Dataset entries
■ ■ ■
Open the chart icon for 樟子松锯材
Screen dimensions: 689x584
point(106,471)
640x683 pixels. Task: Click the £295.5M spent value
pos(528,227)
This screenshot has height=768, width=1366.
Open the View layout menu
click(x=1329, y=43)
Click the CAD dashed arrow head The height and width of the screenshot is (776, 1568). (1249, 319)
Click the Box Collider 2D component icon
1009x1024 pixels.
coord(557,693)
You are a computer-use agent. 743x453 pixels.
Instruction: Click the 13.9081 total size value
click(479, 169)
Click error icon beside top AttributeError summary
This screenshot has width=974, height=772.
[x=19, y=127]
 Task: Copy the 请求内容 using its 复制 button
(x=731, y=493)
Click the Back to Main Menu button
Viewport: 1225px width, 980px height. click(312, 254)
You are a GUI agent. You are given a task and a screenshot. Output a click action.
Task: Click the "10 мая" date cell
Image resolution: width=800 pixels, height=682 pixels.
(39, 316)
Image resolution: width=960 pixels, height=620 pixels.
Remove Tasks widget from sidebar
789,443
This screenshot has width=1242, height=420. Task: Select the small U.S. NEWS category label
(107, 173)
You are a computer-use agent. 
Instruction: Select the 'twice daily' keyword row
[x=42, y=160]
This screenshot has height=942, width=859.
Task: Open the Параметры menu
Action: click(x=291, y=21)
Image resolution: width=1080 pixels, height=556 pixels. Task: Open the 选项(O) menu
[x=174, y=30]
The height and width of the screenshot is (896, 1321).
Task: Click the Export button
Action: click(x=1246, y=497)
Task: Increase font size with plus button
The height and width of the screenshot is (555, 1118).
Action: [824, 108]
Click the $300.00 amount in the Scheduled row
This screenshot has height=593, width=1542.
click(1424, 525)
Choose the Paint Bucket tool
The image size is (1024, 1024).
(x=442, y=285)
■ ■ ■
--- ASSIGNMENT ---
When you retype the entries above, keep every line identical to the source.

--- SOLUTION FOR THIS EXERCISE ---
Open the chart icon for 樟子松锯材
Screen dimensions: 689x584
point(106,471)
640x683 pixels. Task: Click the £295.5M spent value
pos(528,227)
This screenshot has height=768, width=1366.
Open the View layout menu
click(x=1329, y=43)
Click the CAD dashed arrow head The height and width of the screenshot is (776, 1568). (1249, 319)
Click the Box Collider 2D component icon
1009x1024 pixels.
coord(557,693)
You are a computer-use agent. 743x453 pixels.
Instruction: Click the 13.9081 total size value
click(479, 169)
Click error icon beside top AttributeError summary
This screenshot has width=974, height=772.
[x=19, y=127]
 Task: Copy the 请求内容 using its 复制 button
(x=731, y=493)
Click the Back to Main Menu button
Viewport: 1225px width, 980px height. click(312, 254)
You are a GUI agent. You are given a task and a screenshot. Output a click action.
Task: Click the "10 мая" date cell
Image resolution: width=800 pixels, height=682 pixels.
(39, 316)
Image resolution: width=960 pixels, height=620 pixels.
Remove Tasks widget from sidebar
789,443
This screenshot has width=1242, height=420. Task: Select the small U.S. NEWS category label
(107, 173)
You are a computer-use agent. 
Instruction: Select the 'twice daily' keyword row
[x=42, y=160]
This screenshot has height=942, width=859.
Task: Open the Параметры menu
Action: click(x=291, y=21)
Image resolution: width=1080 pixels, height=556 pixels. Task: Open the 选项(O) menu
[x=174, y=30]
The height and width of the screenshot is (896, 1321).
Task: Click the Export button
Action: click(x=1246, y=497)
Task: Increase font size with plus button
The height and width of the screenshot is (555, 1118).
Action: [824, 108]
Click the $300.00 amount in the Scheduled row
This screenshot has height=593, width=1542.
click(1424, 525)
Choose the Paint Bucket tool
The image size is (1024, 1024).
(x=442, y=285)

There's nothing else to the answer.